7.607.

I spent some time this morning considering the thoughts of my last few blogs, from the ideas about deserving more success from kids, to the spoken and unspoken burden their way of life places on me. I considered the conversation with the Lady Talis in which she wondered if my problems were misdirected—something to which there is a modicum of truth. I thought about all of this in the context of yesterday’s revelatory charge of understanding who I am, where I am now, who I want to be and where I want to be tomorrow. It helped me to forge a deeper understanding of these aforementioned issues, their root causes, the reality of why they are problematic and how to move forward.

One of the things I have long struggled with in my space is respect. It is a struggle largely rooted in the belief that the people around me are selfish and are rarely willing to step back from selfish action and then largely only when it comes to the lady of the house. This has to do with longstanding relationships, how and who raised them (up until and often through the point we got together), and what they seen in the larger world around them in terms of how people are and should be treated. I am treated okay. I cannot say I am regularly treated like trash, because that would not be true. What I can say is that each person in our orbit has their own routine that commands their daily life and habits. The fact that one person’s routine clashes with my own leads to imagined conflicts when in truth it is simply the fact that these habits—these routines are not capable of working together.

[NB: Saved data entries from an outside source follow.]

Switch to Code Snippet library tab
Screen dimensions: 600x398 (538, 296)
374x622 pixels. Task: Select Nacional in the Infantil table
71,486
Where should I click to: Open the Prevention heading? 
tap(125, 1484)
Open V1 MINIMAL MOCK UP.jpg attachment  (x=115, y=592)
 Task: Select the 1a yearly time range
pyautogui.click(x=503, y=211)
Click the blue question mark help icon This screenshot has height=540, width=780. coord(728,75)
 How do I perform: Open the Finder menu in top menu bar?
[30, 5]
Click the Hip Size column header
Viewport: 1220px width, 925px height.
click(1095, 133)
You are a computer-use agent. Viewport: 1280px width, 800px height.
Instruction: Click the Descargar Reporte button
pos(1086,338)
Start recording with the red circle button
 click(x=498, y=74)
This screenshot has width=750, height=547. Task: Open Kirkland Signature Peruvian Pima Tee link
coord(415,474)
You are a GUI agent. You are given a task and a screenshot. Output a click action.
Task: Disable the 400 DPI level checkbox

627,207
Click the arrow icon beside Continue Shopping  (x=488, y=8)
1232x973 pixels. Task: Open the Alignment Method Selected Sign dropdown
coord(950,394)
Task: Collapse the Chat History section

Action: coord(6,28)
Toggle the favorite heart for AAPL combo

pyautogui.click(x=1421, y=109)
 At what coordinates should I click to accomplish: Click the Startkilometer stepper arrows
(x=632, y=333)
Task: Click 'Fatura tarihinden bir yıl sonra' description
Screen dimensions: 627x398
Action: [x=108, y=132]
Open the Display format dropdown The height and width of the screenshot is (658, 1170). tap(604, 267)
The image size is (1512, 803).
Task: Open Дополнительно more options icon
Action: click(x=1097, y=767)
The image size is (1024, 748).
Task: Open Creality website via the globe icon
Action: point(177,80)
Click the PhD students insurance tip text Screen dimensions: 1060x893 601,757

I imagine conflicts where the truth points to a deeper problem because the conflict can be internalized and externally acted upon in some way—healthy or otherwise. The reality be it failure to launch, dead ending, world view contrary to locational reality, magical thinking, underperformance,  limited scope, or whatever (to name multiple family members’ issues including my own baggage) is harder to deal with because I don’t have the power or perhaps even the resolve to deal with it. This is the true dilemma. So, now I know that at least.

7.606.

Turning 50 means staring down the barrel of 25 solid years left. It’s pretty much downhill after that unless modern medicine gets futuristic in a hurry. Talking to the future Mrs. Talislegger today reminded me that we don’t have a legitimate plan in place for what those years look like. I think I go through this every fall–realizing that my life has hit a pause button reflected by the snapshots of where my kids are, and how I get into the pause of life that some of them are living. Heck, I even sent the youngest a meme a few weeks ago arguing that you cannot be the main character in your life if you’re doomscrolling and sitting in front of a screen all day. Yet, here I am in front of a screen as I am most days and doing this more than I do anything else and with very very little results beyond trickle of creative writing.

Facts and time being what they are, I am running out of good years left and I am wasting the majority of each one I spend. I know it is crazy to think you can wake up and become a different person overnight, but that change has to start somewhere. It has to start by recognizing where you are and where you intend to be. It means making tough choices and changing things in your life. I am ready to begin that transformation now.